In response to environmental variation, xyloglucan could fix the microfibrils to the inner surface of the wall to withstand the tensile stress generated within the G-layer. This would explain why the basal regions of stems of transgenic poplars overexpressing xyloglucanase could not bend upward. This finding has ramifications for the production of bioethanol, which requires tree cellulose to be enzymatically hydrolyzed. The level of cellulose degradation with enzymes was markedly increased in the xylem overexpressing xyloglucanase. We propose that xyloglucan serves as a key hemicellulose and a tightening tether of cellulose microfibrils in the secondary walls.

Presence of xyloglucan‐like polysaccharide in Spirogyra and possible involvement in cell–cell attachment

By methylation analysis, it was found that the cell walls of Spirogyra contained 4,6‐linked glucose, 4‐linked glucose and terminal xylose, which could be components of xyloglucan. Immunocytochemical analysis was carried out using an anti‐serum against xyloglucan. After removal of pectic substances, the cell walls of both rhizoid cells and inner cells were stained. Crude protein extract from Spirogyra had a hydrolase activity for xyloglucans. In addition, the exogenously applied xyloglucan prevented the detachment of the cell wall of the severed cell. Involvement of xyloglucan‐like polysaccharide in cell–cell attachment was discussed.

Enzymatic saccharification and ethanol production of Acacia mangium and Paraserianthes falcataria wood, and Elaeis guineensis trunk

We examined the saccharification and fermentation of meals from Acacia mangium wood, Paraserianthes falcataria wood, and Elaeis guineensis trunk. The levels of enzymatic hydrolysis of cellulose and ethanol production were highest for P. falcataria wood and lowest for A. mangium wood. Ultrasonication pretreatment of meal further increased the rates of hydrolysis and ethanol production in meal from P. falcataria wood. Through this pretreatment, hemicelluloses (xylan and xyloglucan) and cellulose were released in the meal from P. falcataria wood. Loosening of hemicellulose associations can be expected to make P. falcataria wood more useful for bioethanol production.

Improvement of fermentable sugar yields of mangium through transgenic overexpression of xyloglucanase

Recalcitrance to saccharifi cation is a major limiting factor of the conversion of lignocellulosic biomass to ethanol. Levels of wood saccharification and subsequent ethanol production were higher in transgenic mangium (Acacia mangium) trees overexpressing xyloglucanase than in wild-type plants, even after delignification of the wood. We propose that a decrease in the quantity of xyloglucan that is intercalated into cellulose microfibrils could facilitate the process of saccharification.

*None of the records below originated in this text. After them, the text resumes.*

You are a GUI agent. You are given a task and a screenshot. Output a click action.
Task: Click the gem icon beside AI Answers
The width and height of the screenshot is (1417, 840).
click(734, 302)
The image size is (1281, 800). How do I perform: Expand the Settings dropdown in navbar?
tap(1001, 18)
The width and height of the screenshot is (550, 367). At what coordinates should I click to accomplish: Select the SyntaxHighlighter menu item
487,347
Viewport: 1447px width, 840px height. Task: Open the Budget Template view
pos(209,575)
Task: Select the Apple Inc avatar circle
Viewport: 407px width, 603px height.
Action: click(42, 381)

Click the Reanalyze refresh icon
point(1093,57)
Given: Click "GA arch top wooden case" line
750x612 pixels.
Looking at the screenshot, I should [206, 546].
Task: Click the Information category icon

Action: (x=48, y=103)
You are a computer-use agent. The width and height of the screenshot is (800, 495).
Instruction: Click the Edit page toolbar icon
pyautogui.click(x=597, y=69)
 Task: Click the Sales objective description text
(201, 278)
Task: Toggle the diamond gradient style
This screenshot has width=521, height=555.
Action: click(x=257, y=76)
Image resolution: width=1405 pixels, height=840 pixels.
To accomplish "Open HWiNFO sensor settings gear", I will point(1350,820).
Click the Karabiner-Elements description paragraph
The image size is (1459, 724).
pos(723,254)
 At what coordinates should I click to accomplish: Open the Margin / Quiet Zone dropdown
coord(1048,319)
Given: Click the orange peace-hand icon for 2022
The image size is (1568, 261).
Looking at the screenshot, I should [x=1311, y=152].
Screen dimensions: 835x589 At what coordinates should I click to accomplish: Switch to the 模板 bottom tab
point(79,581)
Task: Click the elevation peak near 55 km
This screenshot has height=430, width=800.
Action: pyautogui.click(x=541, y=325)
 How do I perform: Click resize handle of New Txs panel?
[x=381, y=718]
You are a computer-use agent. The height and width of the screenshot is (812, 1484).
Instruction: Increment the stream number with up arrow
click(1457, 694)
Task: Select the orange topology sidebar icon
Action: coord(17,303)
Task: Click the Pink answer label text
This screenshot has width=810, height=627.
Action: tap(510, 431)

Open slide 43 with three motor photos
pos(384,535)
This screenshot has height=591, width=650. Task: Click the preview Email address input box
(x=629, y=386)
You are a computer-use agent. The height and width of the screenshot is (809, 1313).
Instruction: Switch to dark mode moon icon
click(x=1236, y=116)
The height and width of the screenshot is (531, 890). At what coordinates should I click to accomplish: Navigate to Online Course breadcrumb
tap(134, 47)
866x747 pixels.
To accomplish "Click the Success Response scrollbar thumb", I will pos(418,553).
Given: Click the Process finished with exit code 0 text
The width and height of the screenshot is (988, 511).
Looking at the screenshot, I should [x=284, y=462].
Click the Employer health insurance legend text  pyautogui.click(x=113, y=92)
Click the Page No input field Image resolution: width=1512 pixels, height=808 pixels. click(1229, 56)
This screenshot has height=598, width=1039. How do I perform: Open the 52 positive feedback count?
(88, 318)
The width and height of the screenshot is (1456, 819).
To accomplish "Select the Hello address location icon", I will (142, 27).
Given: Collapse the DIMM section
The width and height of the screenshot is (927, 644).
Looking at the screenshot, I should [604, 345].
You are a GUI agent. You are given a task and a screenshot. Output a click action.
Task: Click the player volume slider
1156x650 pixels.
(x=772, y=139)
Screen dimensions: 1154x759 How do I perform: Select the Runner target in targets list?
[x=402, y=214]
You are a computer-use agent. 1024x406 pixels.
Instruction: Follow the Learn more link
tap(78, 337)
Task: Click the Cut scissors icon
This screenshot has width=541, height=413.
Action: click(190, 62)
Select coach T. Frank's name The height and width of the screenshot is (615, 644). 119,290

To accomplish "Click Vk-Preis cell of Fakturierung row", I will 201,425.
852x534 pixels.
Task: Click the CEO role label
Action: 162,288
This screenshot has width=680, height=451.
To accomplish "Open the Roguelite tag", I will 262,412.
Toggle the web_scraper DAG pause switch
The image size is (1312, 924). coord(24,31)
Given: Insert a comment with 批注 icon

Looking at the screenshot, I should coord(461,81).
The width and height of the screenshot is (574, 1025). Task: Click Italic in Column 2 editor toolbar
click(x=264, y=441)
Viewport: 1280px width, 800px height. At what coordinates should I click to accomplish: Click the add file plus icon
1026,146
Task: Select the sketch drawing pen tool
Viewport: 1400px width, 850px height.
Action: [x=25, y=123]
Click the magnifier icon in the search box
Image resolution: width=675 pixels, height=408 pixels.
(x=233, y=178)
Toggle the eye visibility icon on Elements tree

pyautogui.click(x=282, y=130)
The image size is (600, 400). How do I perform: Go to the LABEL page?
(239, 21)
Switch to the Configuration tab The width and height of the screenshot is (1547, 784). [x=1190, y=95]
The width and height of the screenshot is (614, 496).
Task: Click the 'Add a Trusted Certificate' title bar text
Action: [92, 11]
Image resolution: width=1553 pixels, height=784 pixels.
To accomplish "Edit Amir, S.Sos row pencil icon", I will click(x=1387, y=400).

Enhancement of saccharification by overexpression of poplar cellulase in sengon

Lignocellulosic material from trees has great potential to form the basis of the second generation for bioethanol production because trees produce most of the biomass on the earth. We modified the wall structure of sengon (Paraserianthes falcataria) through overexpression of poplar cellulase in the cell walls. The overexpression did not decrease cellulose content but caused a decrease in xyloglucan bound to the walls. The level of saccharification and successive ethanol production was increased in the wood of the transgenic sengon overexpressing poplar cellulase compared with that of the wild type plant, and even after delignification of the wood. We propose that a xyloglucan intercalated into cellulose microfibrils could be one of the recalcitrant components in the saccharification of lignocelluloses.